Main Street Macro: The shrinking work week
February 26, 2024 | 3 min
Are you working fewer hours now than you did before the pandemic? If the answer is yes, you have a lot of company.
A new analysis from the ADP Research Institute finds that even though more people are working than ever before, hourly workers as a group are putting in less time. Here are three things you should know about the new time clock at work.
Why we’re interested in hours
Labor inputs to the economy rely not only on the number of people employed, but how much time those people devote to their jobs. The number of hours people work is related to how productive the economy is and how fast it can grow.
In the last four years, we’ve seen new job opportunities that offer workers flexibility over their time. Historically high post-pandemic pay gains in some sectors gave people the opportunity to put in fewer hours without sacrificing income.
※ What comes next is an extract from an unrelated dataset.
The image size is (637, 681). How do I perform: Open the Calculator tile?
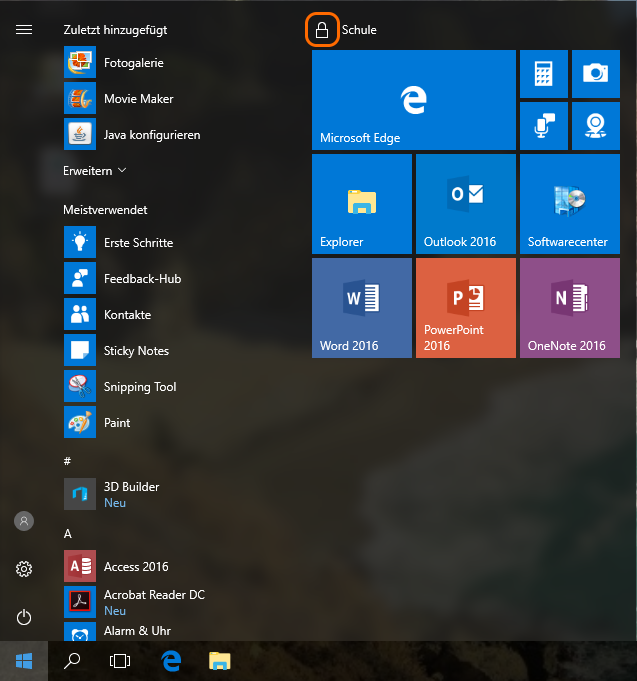(x=544, y=74)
Employers, too, adjusted to a changing economy. For some, that meant cutting back on employee hours instead of cutting back on employees.
How we measured hours worked
Bureau of Labor Statistics surveys ask people how many hours they worked each week on average. But the data doesn’t say much about individual workers and how many hours they put in.
To learn more, we examined 13 million individual jobs that paid workers weekly or bi-weekly between October 2019 and December 2023. We measured average weekly hours worked within a given month for each job, then calculated the median of those observations.
What we found
Over the last four years, the median number of hours worked fell from 38.4 to 37.7 a week, a decline of almost 2 percent.
The people driving this decline in hours worked fall into four main groups: Women, young adults, highly paid workers, and employees at small businesses.
Though the unemployment rate is about the same as it was four years ago, a lot has changed. The pandemic affected the labor market in ways small and large, including how much people work. We’ll be watching this data closely to see how it evolves.